About this task: From the entries, return every line where the string "computer" shows up.

Stored items:

+++++

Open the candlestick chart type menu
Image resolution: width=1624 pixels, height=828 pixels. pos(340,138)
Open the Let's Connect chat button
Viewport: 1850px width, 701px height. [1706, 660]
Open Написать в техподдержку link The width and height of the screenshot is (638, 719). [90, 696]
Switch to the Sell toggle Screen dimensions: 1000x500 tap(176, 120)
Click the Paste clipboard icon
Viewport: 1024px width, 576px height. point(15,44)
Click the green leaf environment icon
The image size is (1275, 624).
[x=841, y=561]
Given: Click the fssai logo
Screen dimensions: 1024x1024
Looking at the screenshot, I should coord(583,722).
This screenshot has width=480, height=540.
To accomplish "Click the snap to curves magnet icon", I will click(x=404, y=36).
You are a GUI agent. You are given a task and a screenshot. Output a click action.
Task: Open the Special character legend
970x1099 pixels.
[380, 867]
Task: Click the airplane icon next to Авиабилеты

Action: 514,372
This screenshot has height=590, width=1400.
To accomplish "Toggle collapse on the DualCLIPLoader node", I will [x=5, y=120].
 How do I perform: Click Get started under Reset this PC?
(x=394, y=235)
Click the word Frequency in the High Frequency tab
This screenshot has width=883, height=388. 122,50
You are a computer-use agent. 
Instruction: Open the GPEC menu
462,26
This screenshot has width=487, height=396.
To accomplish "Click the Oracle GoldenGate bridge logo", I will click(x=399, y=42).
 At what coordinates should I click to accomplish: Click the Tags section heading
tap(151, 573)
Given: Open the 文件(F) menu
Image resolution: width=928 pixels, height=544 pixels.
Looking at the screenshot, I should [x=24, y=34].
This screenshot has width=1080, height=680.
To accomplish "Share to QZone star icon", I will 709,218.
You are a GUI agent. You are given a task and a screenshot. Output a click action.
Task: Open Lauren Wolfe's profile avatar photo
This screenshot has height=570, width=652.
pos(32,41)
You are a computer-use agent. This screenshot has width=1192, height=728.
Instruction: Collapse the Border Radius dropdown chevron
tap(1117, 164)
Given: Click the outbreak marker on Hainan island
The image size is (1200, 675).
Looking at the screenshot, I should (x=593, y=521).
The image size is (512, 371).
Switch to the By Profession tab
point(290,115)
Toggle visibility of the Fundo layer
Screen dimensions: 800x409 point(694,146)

+++++

Completed exercise:
You are a computer-use agent. 
You are a computer-use agent. This screenshot has width=1192, height=728.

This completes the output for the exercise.